La loi du 5 avril 1884, en disposant dans son article 61 § 1 que « le conseil municipal règle par ses délibérations les affaires << de la commune », a transformé l'exception restreinte de 1837 et plus étendue de 1867, en règle générale. Désormais, en vertu de ce texte [no 329], toute délibération du conseil municipal est réglementaire, lorsqu'elle n'est pas soumise par une disposition expresse à un autre régime légal. Aussi la loi de 1884 ne les énumère plus comme celles de 1837 et 1867; ce sont les autres sortes de délibérations des conseils municipaux qui sont devenues des exceptions devant être consacrées par des textes formels et limitatifs.

Le régime légal des délibérations réglementaires ou définitives, sous l'empire de la loi du 5 avril 1884, a pour caractère distinctif, comme dans les lois de 1837 et 1867, qu'elles sont exécutoires par elles-mêmes, sans aucune autorisation de l'administration supérieure.
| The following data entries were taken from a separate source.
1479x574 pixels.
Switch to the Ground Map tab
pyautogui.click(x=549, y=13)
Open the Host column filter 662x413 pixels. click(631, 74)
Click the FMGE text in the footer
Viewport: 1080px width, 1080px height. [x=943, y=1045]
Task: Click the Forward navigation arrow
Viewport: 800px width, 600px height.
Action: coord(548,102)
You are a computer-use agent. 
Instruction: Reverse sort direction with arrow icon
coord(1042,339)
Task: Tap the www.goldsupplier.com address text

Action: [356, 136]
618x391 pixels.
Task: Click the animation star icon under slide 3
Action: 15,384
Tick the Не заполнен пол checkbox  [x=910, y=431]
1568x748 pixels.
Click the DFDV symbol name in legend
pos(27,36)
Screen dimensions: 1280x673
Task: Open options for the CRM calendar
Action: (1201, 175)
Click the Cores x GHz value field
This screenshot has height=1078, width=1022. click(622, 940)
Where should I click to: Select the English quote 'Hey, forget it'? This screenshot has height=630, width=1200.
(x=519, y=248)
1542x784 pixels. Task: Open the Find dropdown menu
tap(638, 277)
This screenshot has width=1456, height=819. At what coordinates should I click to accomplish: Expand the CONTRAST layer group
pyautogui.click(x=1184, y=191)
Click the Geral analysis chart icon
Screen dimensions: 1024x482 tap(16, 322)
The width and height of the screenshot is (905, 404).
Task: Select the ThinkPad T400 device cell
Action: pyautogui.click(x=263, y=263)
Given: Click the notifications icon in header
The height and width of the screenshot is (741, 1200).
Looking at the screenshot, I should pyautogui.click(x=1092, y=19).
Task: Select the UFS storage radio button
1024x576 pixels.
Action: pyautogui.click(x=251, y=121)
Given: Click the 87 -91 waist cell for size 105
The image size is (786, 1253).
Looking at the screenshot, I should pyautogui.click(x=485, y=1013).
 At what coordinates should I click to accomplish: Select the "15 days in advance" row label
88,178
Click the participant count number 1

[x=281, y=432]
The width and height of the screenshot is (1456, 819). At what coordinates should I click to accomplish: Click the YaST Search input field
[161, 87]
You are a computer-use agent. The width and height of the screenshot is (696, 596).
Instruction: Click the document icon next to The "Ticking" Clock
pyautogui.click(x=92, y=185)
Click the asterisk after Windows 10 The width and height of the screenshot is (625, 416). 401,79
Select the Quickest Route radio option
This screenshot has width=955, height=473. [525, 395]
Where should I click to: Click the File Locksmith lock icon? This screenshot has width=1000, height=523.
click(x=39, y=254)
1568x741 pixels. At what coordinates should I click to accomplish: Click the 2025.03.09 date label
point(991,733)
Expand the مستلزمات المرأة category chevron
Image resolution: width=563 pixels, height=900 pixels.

Elles ne deviennent toutefois exécutoires qu'un mois après le dépôt qui doit en être fait à la préfecture ou à la sous-préfecture (art. 62), afin que le préfet puisse vérifier l'absence de causes de nullité de droit (art. 63 et 65) et d'annulabilité (art. 64 et 66) applicables à toutes les délibérations des conseils municipaux ; encore le préfet peut-il abréger ce délai.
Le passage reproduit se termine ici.